Environmental activist group Environment Ohio published a report in October that outlined the harm of carbon emissions in transportation and included a series of steps to resolve the problem of increased emissions.
The planet is currently experiencing all-time high temperatures, and transportation in particular is now a major source of concern for increased climate change. For the first time, transportation has surpassed electricity as the largest contributor to carbon gas emissions. In Ohio alone, transportation makes up 26 percent of global warming emissions.
“Our larger campaign is to get the United States to transition to clean renewable energy for the next one hundred years and to make sure that we cut 80 percent of our carbon emissions by the year 2050,” said Sam Gerard, an advocate for the Environment Ohio campaign. “Scientists have kind of pegged this as being the point of no return, so if we’re still contributing a lot of carbon to our atmosphere by that point then there may be irreparable damage done to the environment. Our objective is to make sure our warming goes down to pre-industrial standards.”
While the U.S. joined a tariff climate agreement in 2014 that commits world leaders to reducing carbon emissions, Frontier Group policy analyst Alana Miller said there should be more focus in government on reducing them.
“Climate concerns should be considered when making transportation decisions,” Miller said. “We should be prioritizing funding for low-carbon transportation but most of our transportation decisions, especially at the federal level, often make global warming worse.”
The published plan, which is Environment Ohio’s first objective aimed directly at altering transportation,
outlines 50 steps toward reducing carbon emissions in transportation. It emphasizes putting alternative transportation at the forefront of both government funding and public discussions, as well as rewarding use of carbon-free transportation solutions. These solutions include sales tax exemptions for motor fuels and possible monetary rewards for using low-carbon transportation alternatives.
Other areas, particularly in states like California and New York with large urban areas, have already begun to introduce reduced carbon transportation. Columbus is also beginning to offer potential for a shift to carbon free transportation.
“Columbus is a medium-size city, located in the heart of the U.S., and has been economically growing steadily since mid-2009, which is far above the U.S. average,” said Rodrigo Perez Silva, graduate teaching associate and Ph.D. student at Ohio State University. “The combination of a growing and vibrant city, with a relatively large population, and with an important participation of college students and high-educated workers, facilitates the introduction of these types of changes.”
At its core, the success of Environment Ohio’s plan relies on the efforts of both local and state governments and also residents who demand change.
“Most of the work we’re focusing on right now is just community outreach and getting citizens to recognize that there is a very practical reason behind clean renewable energy,” Gerard said.

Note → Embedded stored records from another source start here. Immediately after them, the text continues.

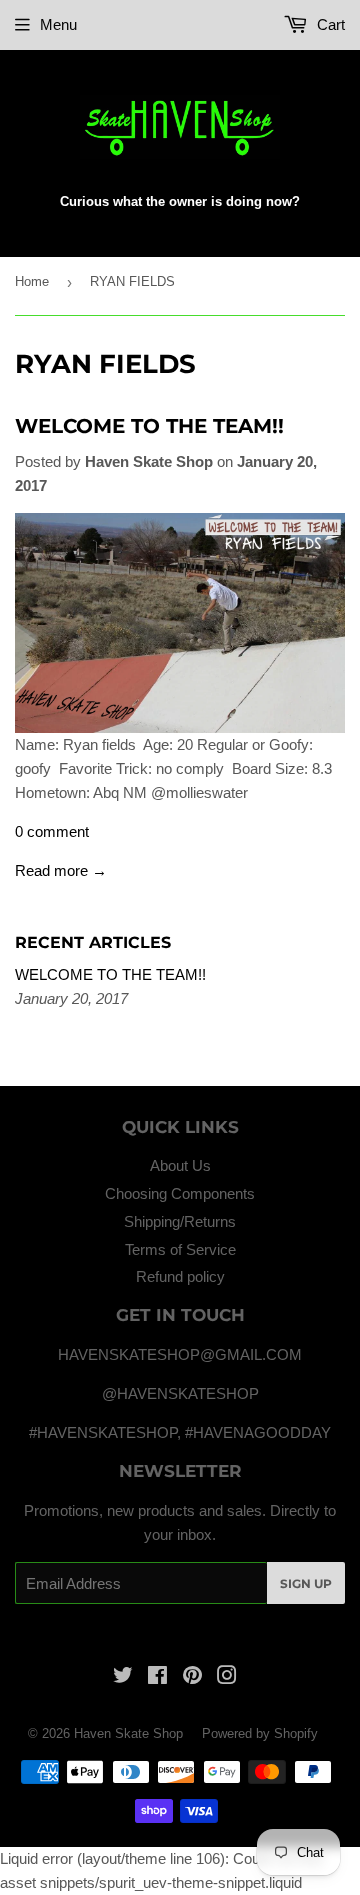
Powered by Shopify (260, 1733)
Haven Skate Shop (128, 1733)
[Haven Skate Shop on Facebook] (157, 1677)
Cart (329, 24)
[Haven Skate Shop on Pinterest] (192, 1677)
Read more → (61, 870)
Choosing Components (180, 1193)
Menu (58, 24)
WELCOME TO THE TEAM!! (149, 426)
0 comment (52, 831)
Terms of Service (180, 1249)
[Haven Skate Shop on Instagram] (227, 1677)
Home (32, 281)
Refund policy (180, 1276)
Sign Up (306, 1583)
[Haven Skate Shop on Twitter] (123, 1677)
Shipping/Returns (180, 1221)
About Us (180, 1165)
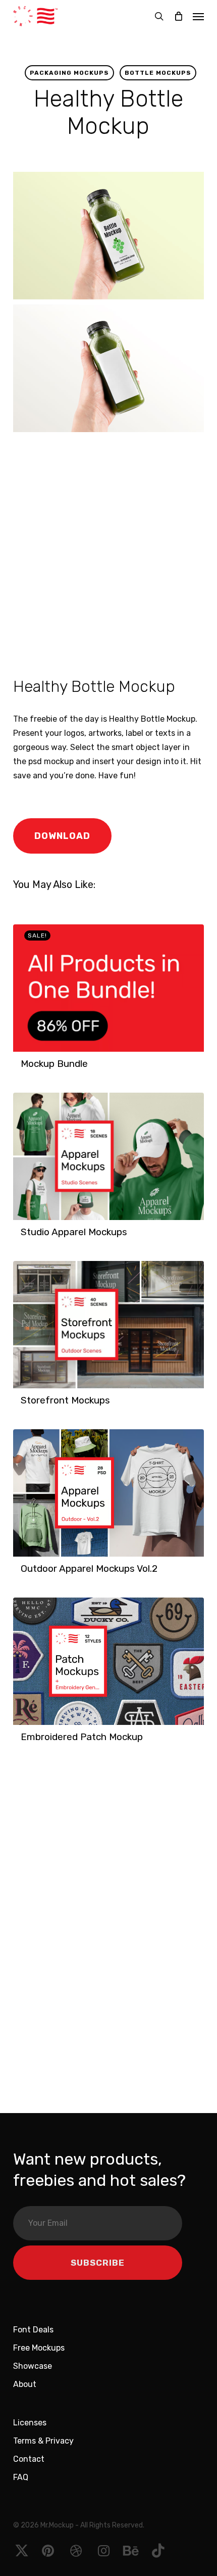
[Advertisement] (108, 552)
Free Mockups (39, 2348)
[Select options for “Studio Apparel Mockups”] (23, 1237)
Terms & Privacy (43, 2441)
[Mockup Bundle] (108, 988)
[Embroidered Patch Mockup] (108, 1661)
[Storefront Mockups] (108, 1324)
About (24, 2384)
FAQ (20, 2477)
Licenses (29, 2422)
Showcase (32, 2366)
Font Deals (33, 2329)
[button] (198, 16)
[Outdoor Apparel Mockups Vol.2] (108, 1493)
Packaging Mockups (69, 72)
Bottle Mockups (158, 72)
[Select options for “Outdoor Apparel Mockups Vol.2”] (23, 1573)
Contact (28, 2459)
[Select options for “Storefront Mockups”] (23, 1405)
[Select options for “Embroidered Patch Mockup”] (23, 1742)
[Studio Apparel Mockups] (108, 1156)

In addition to raising awareness about the issue, the group wants to guide people to
demand changes in their transportation systems, particularly with public transportation, biking and walking. An increased demand for these services could cause policymakers to shift funding to meet citizen demands rather than putting it toward things like highways, which lead to increased carbon emissions.
While citizen action is an important part of the solution, Environment Ohio’s plan remains aimed at policymakers and offering clear changes they can make to their community.
“The report really crafts out a great step-by-step procedure that policy makers should take to build up transportation infrastructure for their city or community,” Gerard said. “Policy-makers can go as fast or as slow as possible to meet that carbon free transportation message. Really embracing that and getting on board with that quickly is going to be really critical.”
Many parts of Environment Ohio’s plan remain long-term solutions that will take time and legislative action to fully enact. But many steps can also be aided almost immediately by simply raising awareness and creating individual for new services.
“I think that the first step was to put this on the table,” Perez said. “To call people’s, but especially policy makers’ attention to the fact that we can think of alternative, greener systems of transportation, and also to change the way we want to plan our cities and people’s lives.”